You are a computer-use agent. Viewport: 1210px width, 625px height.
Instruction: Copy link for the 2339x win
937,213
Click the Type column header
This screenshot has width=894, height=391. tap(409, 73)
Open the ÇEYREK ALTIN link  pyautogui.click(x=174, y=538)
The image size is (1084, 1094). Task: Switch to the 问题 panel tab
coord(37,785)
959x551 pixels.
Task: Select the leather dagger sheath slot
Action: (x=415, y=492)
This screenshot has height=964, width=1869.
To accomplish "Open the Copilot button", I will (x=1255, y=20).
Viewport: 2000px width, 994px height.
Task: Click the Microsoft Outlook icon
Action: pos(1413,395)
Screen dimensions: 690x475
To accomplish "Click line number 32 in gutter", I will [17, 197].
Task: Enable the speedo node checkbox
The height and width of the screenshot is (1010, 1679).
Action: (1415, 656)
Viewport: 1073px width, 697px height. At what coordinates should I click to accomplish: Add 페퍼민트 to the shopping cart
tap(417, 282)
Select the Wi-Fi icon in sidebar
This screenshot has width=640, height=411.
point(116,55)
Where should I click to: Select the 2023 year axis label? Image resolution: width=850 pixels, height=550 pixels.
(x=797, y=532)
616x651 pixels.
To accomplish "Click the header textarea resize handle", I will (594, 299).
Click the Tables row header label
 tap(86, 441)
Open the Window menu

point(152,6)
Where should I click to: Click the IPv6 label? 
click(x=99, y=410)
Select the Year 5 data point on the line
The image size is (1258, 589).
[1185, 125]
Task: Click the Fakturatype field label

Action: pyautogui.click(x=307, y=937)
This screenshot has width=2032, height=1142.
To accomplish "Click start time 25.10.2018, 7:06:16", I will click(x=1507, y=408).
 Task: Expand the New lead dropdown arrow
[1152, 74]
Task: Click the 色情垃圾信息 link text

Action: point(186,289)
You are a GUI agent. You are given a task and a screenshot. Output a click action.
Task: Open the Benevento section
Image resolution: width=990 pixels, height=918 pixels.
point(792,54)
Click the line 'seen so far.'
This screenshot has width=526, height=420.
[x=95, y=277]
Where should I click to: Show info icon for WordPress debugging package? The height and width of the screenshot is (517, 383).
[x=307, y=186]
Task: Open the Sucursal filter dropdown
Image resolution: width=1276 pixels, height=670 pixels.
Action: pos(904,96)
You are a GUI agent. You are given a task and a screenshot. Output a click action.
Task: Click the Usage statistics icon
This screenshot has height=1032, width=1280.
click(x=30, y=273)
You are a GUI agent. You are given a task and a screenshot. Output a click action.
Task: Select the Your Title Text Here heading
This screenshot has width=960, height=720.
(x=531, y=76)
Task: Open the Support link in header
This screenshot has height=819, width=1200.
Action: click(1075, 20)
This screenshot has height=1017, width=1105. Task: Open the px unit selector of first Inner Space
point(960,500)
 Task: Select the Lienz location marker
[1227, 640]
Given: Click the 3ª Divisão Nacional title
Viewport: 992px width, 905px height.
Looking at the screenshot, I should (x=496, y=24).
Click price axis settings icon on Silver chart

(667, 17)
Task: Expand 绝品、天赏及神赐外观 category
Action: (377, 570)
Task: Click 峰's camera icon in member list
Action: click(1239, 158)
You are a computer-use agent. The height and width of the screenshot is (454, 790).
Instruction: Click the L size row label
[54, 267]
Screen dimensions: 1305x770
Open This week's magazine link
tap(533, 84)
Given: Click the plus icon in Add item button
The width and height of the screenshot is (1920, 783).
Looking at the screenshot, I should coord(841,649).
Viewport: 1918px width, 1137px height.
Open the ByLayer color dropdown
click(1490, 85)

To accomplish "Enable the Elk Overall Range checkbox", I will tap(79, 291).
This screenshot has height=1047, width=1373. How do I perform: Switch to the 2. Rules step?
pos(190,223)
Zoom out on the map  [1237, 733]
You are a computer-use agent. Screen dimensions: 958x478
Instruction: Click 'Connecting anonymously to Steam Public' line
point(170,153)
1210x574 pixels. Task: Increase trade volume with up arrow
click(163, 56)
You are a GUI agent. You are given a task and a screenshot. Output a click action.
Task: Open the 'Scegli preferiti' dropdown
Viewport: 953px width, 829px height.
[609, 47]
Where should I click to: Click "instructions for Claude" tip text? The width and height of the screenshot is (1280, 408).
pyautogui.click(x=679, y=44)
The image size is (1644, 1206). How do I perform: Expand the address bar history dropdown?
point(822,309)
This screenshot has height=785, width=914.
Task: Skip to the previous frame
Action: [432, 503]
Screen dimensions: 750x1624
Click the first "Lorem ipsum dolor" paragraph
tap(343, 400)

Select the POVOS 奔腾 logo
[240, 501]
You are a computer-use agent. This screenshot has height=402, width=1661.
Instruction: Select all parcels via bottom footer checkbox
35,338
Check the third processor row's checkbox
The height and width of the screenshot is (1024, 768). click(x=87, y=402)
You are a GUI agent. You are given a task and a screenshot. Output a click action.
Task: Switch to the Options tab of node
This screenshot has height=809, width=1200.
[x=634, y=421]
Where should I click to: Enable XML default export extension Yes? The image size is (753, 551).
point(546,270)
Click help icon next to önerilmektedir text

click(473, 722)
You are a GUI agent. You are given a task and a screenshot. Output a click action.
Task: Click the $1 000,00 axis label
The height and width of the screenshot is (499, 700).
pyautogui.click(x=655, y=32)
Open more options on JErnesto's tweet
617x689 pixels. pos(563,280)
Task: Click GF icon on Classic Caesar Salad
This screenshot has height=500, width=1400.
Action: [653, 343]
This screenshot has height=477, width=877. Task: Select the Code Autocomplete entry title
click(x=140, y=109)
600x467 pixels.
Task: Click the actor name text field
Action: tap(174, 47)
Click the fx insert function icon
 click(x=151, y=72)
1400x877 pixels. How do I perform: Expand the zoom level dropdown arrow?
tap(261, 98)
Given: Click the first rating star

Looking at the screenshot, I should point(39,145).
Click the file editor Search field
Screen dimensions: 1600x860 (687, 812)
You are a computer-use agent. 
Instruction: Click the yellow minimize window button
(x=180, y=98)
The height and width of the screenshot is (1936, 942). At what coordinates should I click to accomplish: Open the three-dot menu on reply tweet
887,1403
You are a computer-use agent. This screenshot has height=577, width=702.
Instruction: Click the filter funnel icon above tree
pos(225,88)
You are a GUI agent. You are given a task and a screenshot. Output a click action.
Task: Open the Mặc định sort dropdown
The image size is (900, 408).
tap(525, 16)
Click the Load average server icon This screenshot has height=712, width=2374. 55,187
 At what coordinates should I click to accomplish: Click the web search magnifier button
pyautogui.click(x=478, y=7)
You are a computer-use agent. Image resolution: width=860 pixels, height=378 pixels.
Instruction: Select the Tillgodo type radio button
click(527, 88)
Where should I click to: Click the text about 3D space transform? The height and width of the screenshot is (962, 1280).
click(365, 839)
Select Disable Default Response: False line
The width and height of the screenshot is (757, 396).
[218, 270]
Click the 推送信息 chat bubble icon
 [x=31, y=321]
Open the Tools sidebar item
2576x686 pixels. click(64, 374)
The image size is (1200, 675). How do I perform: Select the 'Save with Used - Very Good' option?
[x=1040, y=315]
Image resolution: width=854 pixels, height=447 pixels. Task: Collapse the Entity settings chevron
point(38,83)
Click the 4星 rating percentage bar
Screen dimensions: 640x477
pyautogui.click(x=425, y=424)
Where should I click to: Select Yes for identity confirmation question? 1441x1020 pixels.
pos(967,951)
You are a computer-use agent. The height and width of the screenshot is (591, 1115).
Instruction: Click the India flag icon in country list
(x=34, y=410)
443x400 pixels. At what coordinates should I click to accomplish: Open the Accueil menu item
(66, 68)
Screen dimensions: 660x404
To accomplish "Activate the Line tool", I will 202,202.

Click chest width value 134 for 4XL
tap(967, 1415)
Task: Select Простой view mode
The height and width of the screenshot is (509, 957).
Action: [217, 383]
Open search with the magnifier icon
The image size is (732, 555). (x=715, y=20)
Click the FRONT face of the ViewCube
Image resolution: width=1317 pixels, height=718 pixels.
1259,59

- **Problem requirements**:
Each line from the top of the records down to the one with "Open the ÇEYREK" must be retyped exactly; include both ends and nothing else.

- **Solved exercise**:
You are a computer-use agent. Viewport: 1210px width, 625px height.
Instruction: Copy link for the 2339x win
937,213
Click the Type column header
This screenshot has width=894, height=391. tap(409, 73)
Open the ÇEYREK ALTIN link  pyautogui.click(x=174, y=538)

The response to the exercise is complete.